Open alex-frankel opened 3 months ago
In favor of blog post or vscode. Also it is hard to understand where the docs for the new features land and when.
Good release notes are always appreciated.
I appreciate the work the VS Code team puts into their release notes. Might just be me though, but the release notes directly in VS Code in a sense break my flow so I often end up dismissing them to get on with work and not revisit them. Extensions in VS Code are less intrusive so I often take a look at the changelog before restarting the extension. (Though you probably don't want a ten page changelog - it would be better to link to separate notes for that purpose.)
Release notes on a blog is something I'm more likely to read at my own leisure. I feel the blogs under devblogs.microsoft.com offer slightly better readability than the ones under techcommunity.microsoft.com. (I feel authoring blogs on Tech Community is slightly clunky too, but that's a different topic.)

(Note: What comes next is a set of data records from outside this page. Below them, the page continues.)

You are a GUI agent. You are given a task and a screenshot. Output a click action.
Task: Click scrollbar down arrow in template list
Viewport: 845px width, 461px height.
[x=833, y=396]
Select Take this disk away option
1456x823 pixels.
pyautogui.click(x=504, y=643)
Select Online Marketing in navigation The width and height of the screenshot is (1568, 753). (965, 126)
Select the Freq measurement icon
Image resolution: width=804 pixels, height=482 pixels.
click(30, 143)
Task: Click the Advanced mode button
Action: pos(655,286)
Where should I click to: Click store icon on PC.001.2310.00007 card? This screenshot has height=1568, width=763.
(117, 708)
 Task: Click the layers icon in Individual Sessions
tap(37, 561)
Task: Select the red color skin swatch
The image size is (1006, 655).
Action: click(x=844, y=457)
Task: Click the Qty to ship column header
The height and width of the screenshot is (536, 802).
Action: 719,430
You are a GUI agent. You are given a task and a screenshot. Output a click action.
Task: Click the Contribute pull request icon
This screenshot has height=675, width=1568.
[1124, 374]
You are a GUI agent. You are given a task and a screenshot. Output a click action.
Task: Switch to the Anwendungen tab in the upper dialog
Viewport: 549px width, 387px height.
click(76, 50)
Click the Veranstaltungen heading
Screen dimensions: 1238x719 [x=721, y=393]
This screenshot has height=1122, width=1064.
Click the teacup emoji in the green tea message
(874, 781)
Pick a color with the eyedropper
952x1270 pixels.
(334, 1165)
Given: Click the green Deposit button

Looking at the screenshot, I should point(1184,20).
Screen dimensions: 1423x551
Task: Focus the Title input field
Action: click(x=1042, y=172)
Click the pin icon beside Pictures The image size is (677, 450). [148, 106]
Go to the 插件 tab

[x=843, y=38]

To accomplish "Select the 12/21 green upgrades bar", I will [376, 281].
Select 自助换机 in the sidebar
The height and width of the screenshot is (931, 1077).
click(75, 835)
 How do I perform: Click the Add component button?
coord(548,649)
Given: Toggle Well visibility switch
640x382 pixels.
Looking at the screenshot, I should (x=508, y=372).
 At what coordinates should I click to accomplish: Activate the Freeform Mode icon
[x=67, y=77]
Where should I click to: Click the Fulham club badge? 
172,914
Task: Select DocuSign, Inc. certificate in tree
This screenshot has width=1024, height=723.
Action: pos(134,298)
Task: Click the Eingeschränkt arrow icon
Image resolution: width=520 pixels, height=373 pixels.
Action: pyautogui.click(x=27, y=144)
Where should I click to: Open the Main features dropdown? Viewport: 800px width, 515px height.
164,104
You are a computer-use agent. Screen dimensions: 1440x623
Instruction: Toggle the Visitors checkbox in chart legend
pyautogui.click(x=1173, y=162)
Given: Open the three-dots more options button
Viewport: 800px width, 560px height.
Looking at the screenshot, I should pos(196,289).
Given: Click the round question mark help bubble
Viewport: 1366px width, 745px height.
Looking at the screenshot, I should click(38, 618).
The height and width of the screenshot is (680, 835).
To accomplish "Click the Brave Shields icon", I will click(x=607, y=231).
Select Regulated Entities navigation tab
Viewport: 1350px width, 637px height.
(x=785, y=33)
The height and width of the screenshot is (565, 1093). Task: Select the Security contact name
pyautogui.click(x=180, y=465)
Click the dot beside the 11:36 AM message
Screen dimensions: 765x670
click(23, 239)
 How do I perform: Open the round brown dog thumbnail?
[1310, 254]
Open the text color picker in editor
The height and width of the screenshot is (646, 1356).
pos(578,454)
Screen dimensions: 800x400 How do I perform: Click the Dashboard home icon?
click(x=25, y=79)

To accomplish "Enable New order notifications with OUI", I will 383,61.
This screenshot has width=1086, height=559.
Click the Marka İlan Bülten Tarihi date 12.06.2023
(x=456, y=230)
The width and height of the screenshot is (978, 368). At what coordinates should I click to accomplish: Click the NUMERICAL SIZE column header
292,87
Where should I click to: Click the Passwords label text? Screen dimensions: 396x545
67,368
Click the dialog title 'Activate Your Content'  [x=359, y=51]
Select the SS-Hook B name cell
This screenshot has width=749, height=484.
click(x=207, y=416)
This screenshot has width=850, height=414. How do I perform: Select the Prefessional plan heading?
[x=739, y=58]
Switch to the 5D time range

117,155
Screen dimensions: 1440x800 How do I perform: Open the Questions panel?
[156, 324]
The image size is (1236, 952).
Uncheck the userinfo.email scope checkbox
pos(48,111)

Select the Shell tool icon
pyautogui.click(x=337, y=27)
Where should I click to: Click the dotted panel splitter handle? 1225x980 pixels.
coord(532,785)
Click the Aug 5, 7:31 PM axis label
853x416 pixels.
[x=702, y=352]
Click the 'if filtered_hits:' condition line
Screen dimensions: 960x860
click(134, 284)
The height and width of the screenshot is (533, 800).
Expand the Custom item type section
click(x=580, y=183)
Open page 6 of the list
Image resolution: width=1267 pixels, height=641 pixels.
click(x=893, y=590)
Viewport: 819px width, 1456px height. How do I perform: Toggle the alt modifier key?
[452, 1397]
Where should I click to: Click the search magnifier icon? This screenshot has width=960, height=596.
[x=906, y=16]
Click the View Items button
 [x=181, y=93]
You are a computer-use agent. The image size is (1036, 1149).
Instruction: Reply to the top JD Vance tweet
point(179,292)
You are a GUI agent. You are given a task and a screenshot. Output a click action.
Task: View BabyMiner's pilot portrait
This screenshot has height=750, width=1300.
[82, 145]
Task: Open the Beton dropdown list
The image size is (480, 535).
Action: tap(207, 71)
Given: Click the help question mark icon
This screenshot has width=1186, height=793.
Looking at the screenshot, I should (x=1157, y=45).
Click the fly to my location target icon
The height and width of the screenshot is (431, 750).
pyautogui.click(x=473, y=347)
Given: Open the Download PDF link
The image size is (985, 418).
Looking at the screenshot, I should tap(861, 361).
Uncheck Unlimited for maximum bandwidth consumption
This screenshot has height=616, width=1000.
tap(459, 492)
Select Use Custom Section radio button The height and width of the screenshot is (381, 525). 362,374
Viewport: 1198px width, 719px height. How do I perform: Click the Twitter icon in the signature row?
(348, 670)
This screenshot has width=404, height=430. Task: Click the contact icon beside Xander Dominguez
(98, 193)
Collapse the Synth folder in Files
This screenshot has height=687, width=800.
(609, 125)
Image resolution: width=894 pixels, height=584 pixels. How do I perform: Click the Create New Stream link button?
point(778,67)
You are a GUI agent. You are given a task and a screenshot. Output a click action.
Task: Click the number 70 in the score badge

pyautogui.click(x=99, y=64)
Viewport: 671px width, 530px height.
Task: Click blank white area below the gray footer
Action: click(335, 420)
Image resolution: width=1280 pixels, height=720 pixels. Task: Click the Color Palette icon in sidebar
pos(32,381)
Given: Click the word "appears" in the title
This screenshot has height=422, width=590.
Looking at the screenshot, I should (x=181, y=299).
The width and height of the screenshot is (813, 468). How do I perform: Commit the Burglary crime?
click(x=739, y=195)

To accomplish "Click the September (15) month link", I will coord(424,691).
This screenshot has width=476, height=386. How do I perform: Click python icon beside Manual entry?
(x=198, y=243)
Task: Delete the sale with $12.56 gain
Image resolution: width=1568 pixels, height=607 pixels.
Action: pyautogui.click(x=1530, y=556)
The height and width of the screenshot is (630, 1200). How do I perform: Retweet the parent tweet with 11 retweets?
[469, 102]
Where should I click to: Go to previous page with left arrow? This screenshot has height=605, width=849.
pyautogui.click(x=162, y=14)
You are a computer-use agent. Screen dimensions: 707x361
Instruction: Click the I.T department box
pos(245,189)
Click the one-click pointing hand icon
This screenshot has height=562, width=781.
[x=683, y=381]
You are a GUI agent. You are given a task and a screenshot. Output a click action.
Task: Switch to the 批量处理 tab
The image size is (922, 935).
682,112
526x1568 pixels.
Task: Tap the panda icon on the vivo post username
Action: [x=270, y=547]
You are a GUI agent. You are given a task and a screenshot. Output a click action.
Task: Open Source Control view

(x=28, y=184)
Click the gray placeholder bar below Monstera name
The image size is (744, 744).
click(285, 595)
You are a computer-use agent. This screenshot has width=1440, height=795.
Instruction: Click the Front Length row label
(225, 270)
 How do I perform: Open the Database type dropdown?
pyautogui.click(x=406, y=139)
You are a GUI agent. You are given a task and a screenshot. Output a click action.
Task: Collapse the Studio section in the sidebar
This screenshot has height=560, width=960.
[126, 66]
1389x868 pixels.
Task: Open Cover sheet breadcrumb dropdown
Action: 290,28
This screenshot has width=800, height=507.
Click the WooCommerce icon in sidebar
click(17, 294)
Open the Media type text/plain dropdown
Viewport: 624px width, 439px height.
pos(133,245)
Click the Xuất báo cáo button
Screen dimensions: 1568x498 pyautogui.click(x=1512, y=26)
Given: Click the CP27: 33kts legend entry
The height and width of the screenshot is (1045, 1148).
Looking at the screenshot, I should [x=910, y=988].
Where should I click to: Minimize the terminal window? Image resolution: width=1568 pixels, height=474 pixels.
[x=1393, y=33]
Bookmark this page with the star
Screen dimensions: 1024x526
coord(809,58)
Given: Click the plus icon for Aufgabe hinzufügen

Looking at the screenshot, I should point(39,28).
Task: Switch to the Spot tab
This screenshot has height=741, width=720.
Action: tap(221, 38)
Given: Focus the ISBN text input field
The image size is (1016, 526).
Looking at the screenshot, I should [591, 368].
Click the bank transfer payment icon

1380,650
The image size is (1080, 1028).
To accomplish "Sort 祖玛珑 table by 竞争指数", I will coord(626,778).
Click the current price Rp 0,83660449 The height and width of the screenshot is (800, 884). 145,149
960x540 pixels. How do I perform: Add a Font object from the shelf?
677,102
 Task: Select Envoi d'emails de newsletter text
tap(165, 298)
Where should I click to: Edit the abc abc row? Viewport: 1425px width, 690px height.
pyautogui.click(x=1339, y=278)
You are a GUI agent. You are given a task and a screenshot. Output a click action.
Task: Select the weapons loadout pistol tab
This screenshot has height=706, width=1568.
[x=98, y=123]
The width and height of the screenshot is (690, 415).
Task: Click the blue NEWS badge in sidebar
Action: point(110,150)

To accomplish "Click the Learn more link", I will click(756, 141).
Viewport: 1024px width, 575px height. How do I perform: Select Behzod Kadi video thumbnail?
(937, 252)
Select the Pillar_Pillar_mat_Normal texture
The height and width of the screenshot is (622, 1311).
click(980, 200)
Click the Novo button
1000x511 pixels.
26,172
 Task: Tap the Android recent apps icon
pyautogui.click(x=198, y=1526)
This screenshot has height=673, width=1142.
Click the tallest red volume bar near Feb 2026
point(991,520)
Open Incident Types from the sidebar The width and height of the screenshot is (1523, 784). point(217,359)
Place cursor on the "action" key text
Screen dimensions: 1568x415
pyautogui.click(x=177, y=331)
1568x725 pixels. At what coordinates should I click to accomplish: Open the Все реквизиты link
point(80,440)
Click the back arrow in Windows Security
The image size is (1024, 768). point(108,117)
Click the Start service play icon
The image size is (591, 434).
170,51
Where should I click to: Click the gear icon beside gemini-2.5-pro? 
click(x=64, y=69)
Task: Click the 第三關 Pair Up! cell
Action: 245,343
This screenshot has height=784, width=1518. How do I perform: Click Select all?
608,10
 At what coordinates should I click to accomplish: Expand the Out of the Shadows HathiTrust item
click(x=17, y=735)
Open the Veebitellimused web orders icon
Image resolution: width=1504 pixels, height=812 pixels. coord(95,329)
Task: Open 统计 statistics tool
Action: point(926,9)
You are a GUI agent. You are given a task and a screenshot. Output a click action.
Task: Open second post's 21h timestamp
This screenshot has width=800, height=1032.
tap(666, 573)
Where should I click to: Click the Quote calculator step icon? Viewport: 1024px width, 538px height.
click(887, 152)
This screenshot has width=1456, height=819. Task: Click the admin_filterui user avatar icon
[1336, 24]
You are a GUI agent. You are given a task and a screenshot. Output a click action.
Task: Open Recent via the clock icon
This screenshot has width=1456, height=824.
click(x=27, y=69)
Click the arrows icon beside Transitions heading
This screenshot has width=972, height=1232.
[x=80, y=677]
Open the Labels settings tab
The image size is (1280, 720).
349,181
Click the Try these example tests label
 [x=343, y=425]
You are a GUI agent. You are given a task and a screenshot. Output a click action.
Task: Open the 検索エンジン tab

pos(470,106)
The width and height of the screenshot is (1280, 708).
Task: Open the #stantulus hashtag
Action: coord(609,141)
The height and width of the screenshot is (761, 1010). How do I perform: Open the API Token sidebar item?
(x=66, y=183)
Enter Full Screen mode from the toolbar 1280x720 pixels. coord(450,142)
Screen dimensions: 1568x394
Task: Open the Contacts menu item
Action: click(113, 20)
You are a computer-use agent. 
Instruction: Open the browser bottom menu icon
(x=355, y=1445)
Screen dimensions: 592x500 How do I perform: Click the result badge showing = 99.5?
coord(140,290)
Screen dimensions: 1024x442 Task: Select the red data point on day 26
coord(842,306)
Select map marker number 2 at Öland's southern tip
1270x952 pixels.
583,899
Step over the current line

The bigger job with release notes is to bringing the right mix of content - bug fixes are ok to just link to a GitHub issue. Experimental features might not require "official docs" but should have a decent explanation attached and proper new features should have links to proper docs. It's easy to create a rabbit hole index where the release notes just point to GH issues and discussions that are hard to sort out. And I totally get that this is easy to say for me since I'm not responsible for implementing it :)
I like to have the release notes in vs code, like:
Don't know how it's linked, but if it's possible to link this tab to a release note feed it will be great.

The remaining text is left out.